Last week a US ship challenged China’s sovereignty claim over some islands in the South China Sea while Madrid, in a grand exercise of economic diplomacy and soft power, hosted the second Silk Road Forum, with a heavy Chinese presence and the participation of think-tanks from many of the countries involved in this huge project. For China, it also has an internal goal: to develop its territories inland and to halt the exodus towards the coastal areas where economic growth is concentrated.

The New Silk Road, also known as ‘One belt, one road’, aims to benefit 4,000 million people by opening up new routes from China to Europe, with five ‘economic corridors’ (China-Mongolia Russia, Central Asia, China and Pakistan, China-Myanmar-Bangladesh-India and ASEAN, and to the East, a sea route to South Korea and Japan) and then into the Gulf, the Middle East, North Africa and Europe. Some of the countries involved have no opening to the sea (such as Mongolia, Tajikistan and Afghanistan, among others) and for them it implies global ‘connectivity’, the key word. Others, like Pakistan, will be able to move further apart from India (though the latter is also involved in the project).

Unlike the TPP and TTIP that do not cost money (although they may accrue much in lawyers’ fees), creating the New Silk Road requires huge investments in infrastructure amounting to around a trillion US dollars, according to The Economist, and involving all manner of facilities including railways, roads and ports. A portion of the capital needed, given the overall need for austerity, will be private investment, but the bulk will be public. China has created a special fund for the project of US$40,000 million. It has also launched the new Asian Infrastructure Investment Bank (AIIB) with the participation of over 60 countries and can count on the ‘Eurasian transport corridor’ promoted by Putin –Russia is heavily involved– while it also aims to connect to the EU’s Juncker Plan.

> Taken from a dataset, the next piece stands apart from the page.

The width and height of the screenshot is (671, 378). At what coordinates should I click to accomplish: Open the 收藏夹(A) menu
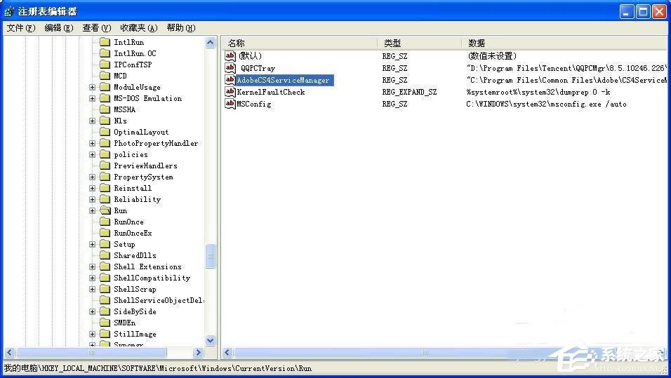(x=138, y=28)
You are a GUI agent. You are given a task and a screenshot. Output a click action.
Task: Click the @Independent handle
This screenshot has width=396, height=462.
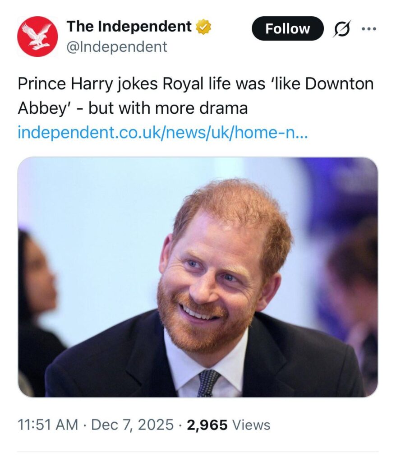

The heterogeneity of the countries participating and the harmonisation of technical standards, tariffs and non-tariff barriers will generate enormous problems for the creation of what some describe as a ‘regional public good’, but with which they all seek to gain a productivity boost to avoid getting caught in the ‘middle income trap’, as presented by the OECD’s Development Centre. It is expected that by the year 2030 the new routes will be ready, although not yet fully operative.

Besides infrastructure, the project aims to promote four types of ‘connections’ or flows: political, trade, capital and people. And there is a certain intellectual and even ideological challenge involved, as China seeks to promote in the economic sphere what it calls the ‘Beijing Consensus’, as opposed to the neoliberal ‘Washington Consensus’ (which is not, however, Obama’s).

For Spain the project is very important not only for its infrastructure and engineering firms, but also because it will allow it to have a direct connection to China and Asia, the economy of the 21st century, as described by the Secretary of State for Trade Jaime García-Legaz and the Foreign Affairs Minister José Manuel García-Margallo. The connection existed many centuries ago with the Old Silk Road, when Spain had not even become Spain yet.

If it goes ahead, the world will have three major economic axes: the Pacific, the Atlantic and the route between the East and the other end of Eurasia. Outside them would remain sub-Saharan Africa and parts of Latin America and that would not be desirable. Perhaps to compensate it would be appropriate to revive the Atlantic Basin initiative between the Americas, West Africa and Europe.